The House version of WRDA includes several key provisions to enhance the safety of America's dams and levees, which each received a 'D' on the 2021 Report Card for America's Infrastructure, as well as provisions to modernize the nation's inland waterways system, which received a 'D+' in the 2021 Report Card. This includes one of ASCE's top legislative priorities for this year, the reauthorization of the National Dam Safety Program through 2028. But beyond the reauthorization, this bill reduces restrictions on the amount of funds states can receive in National Dam Safety Program State Assistance Grants; improves access to the High Hazard Potential Dam Rehabilitation Grant Program; and requires the incorporation of low-head dams into the National Inventory of Dams. Each of these provisions are critical to ensuring the long-term safety of our nation's dams and ASCE applauds the House for their inclusion. Furthermore, ASCE was pleased to see that the House legislation extends the National Levee Safety Program through 2033, which will help support the establishment of state levee safety programs, develop and publish national guidelines for levee safety, and enhance flood protection nationwide.
While these measures are not included in the Senate version of WRDA, we encourage lawmakers to ensure they are included in a final conference version of the bill.

★ ★ ★ ★ ★

## TASKS TO PERFORM
**A.** Could you transcribe the passage on the WRDA bill, starting at "While these measures" and ending at "of the bill."?
**B.** How would the passage on the WRDA bill go on after its final sentence? Write the continuation.

Collected data entries:
★ ★ ★ ★ ★

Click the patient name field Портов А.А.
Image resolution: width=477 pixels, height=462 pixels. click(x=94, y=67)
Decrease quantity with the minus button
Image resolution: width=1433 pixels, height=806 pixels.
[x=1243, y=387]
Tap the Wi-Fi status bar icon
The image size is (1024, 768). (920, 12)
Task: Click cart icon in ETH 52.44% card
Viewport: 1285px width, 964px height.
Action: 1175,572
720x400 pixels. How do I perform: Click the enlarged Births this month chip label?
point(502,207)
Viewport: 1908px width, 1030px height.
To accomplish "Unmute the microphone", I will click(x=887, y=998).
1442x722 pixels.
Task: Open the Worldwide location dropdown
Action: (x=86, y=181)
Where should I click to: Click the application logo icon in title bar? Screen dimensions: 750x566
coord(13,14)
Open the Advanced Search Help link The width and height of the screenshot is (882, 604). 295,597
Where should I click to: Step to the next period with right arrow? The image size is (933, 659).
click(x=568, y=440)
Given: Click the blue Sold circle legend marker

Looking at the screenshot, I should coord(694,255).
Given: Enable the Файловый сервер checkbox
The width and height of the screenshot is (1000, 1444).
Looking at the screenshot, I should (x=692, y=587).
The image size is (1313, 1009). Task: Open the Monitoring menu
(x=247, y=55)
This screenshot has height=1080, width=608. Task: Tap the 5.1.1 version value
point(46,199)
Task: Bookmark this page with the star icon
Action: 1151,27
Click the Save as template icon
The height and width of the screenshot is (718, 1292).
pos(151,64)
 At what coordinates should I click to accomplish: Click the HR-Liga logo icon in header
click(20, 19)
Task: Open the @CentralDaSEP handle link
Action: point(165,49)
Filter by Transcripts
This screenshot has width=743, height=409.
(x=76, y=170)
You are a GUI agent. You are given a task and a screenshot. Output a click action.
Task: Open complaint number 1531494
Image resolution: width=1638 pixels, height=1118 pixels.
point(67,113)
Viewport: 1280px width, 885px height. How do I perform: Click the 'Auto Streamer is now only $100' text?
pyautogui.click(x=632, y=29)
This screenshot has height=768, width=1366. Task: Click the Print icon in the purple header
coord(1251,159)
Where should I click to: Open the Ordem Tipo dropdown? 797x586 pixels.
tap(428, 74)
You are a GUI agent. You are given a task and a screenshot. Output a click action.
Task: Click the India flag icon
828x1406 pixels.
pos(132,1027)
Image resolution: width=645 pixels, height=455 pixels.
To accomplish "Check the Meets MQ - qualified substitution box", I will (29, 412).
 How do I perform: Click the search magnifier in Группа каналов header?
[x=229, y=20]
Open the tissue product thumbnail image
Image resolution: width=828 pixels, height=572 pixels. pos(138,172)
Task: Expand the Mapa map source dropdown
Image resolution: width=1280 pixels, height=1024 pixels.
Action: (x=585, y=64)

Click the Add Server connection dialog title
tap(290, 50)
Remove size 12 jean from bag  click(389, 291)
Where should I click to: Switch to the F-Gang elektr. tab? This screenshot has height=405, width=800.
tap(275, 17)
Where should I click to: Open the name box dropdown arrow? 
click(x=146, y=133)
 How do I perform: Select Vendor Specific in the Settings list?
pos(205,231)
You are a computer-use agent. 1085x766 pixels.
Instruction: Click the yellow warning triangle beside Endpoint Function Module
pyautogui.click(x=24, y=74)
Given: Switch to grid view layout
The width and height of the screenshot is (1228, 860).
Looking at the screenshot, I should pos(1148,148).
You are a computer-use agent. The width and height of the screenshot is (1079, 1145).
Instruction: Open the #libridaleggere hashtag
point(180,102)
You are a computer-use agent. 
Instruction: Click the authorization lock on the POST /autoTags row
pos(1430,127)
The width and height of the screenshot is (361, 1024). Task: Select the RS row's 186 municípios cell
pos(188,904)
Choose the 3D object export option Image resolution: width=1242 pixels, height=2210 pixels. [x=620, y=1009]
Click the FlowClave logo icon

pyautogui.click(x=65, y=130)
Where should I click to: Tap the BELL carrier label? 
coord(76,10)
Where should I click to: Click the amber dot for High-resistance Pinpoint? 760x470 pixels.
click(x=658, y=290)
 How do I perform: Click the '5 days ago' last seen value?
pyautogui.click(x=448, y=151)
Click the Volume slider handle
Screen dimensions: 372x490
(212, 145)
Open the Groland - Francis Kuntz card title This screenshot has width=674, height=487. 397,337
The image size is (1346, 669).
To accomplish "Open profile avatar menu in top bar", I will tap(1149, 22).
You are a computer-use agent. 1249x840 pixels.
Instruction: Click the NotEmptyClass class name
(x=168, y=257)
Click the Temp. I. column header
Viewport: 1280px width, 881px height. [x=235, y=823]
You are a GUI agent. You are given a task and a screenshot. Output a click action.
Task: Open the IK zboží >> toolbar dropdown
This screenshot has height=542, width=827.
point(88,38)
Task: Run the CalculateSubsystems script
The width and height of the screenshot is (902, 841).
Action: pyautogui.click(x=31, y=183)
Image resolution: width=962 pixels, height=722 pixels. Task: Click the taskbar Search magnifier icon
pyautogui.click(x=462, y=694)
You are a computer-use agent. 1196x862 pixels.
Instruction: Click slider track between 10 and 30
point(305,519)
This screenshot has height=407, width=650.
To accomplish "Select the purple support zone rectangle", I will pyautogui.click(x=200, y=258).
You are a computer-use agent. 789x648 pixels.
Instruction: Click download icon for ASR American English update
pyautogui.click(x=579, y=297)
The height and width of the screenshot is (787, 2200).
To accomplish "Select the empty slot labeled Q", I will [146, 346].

★ ★ ★ ★ ★

## EXERCISE RESULTS
**A.**
While these measures are not included in the Senate version of WRDA, we encourage lawmakers to ensure they are included in a final conference version of the bill.

**B.**
We thank the House of Representatives for moving forward WRDA 2024 and strongly encourage the Senate to pass its version so that Congress can keep this vital water resources legislation on a biennial schedule and ensure our nation's dams, levees, ports, and inland waterways can support the American economy and protect public safety.
ABOUT THE AMERICAN SOCIETY OF CIVIL ENGINEERS
Founded in 1852, the American Society of Civil Engineers represents more than 160,000 civil engineers worldwide and is America's oldest national engineering society. ASCE works to raise awareness of the need to maintain and modernize the nation's infrastructure using sustainable and resilient practices, advocates for increasing and optimizing investment in infrastructure, and improve engineering knowledge and competency. For more information, visit www.asce.org or www.infrastructurereportcard.org and follow us on Twitter, @ASCETweets and @ASCEGovRel.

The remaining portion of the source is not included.